**Aim of the task**
Give everything from the line containing "You are a computer-use agent. 451x680 pixels." down to the end of the data as a JSON list of strings, one string per line and no blank lines. Leave the pictures out.

Rows taken from a screen grounding dataset:
----------

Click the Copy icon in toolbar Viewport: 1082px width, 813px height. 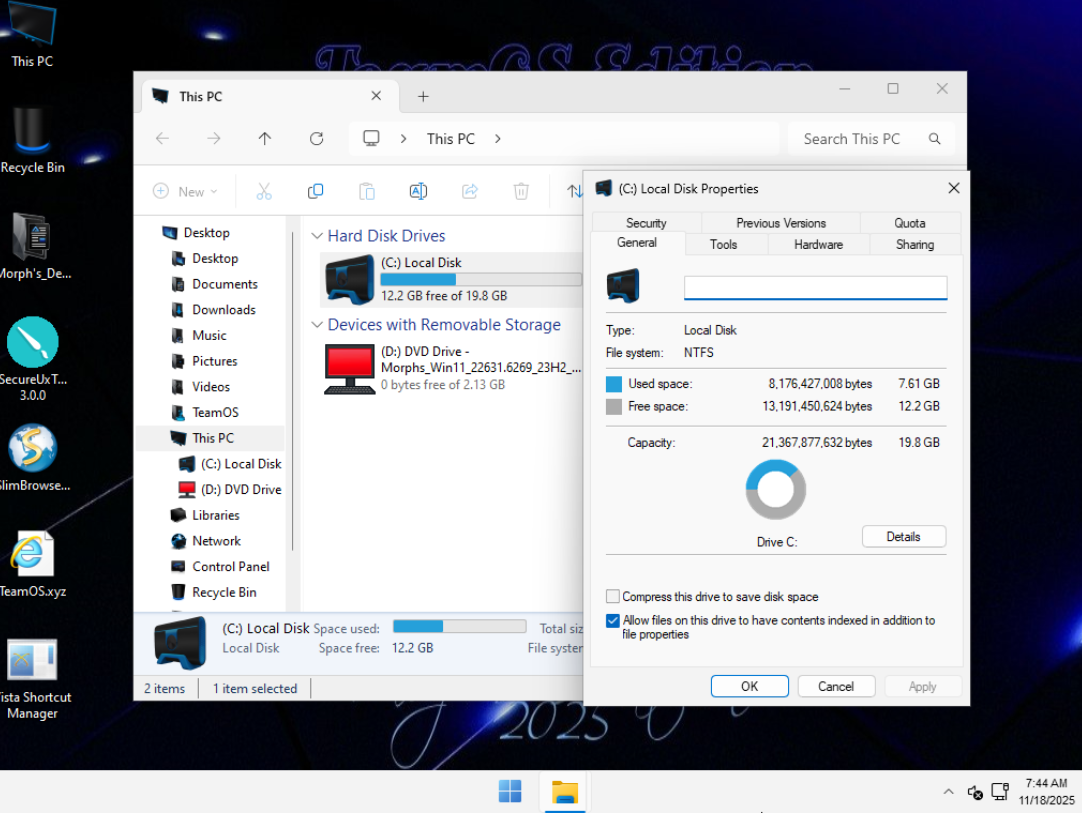[315, 191]
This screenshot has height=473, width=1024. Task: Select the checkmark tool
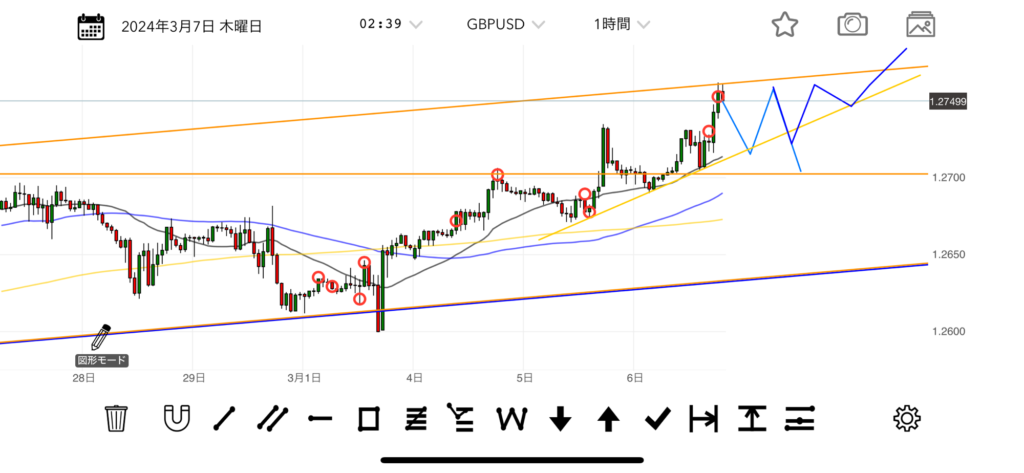pyautogui.click(x=656, y=418)
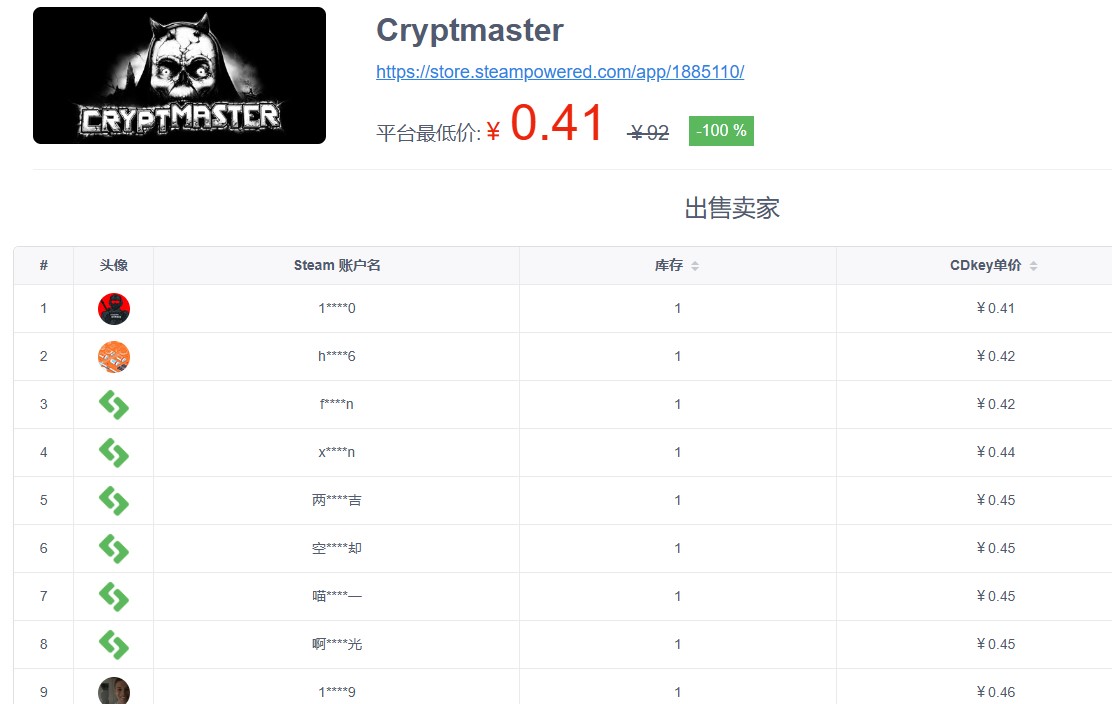Click the large red 0.41 lowest price
1112x704 pixels.
click(557, 125)
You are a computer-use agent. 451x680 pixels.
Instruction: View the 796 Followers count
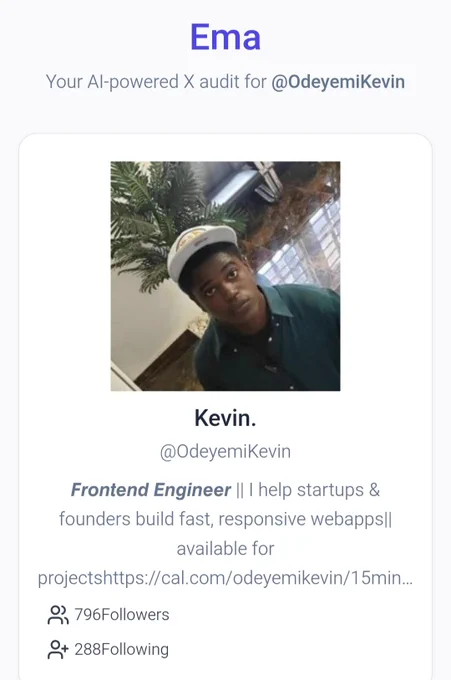[122, 615]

----------

**Response to this task**
[
  "You are a computer-use agent. 451x680 pixels.",
  "Instruction: View the 796 Followers count",
  "[122, 615]"
]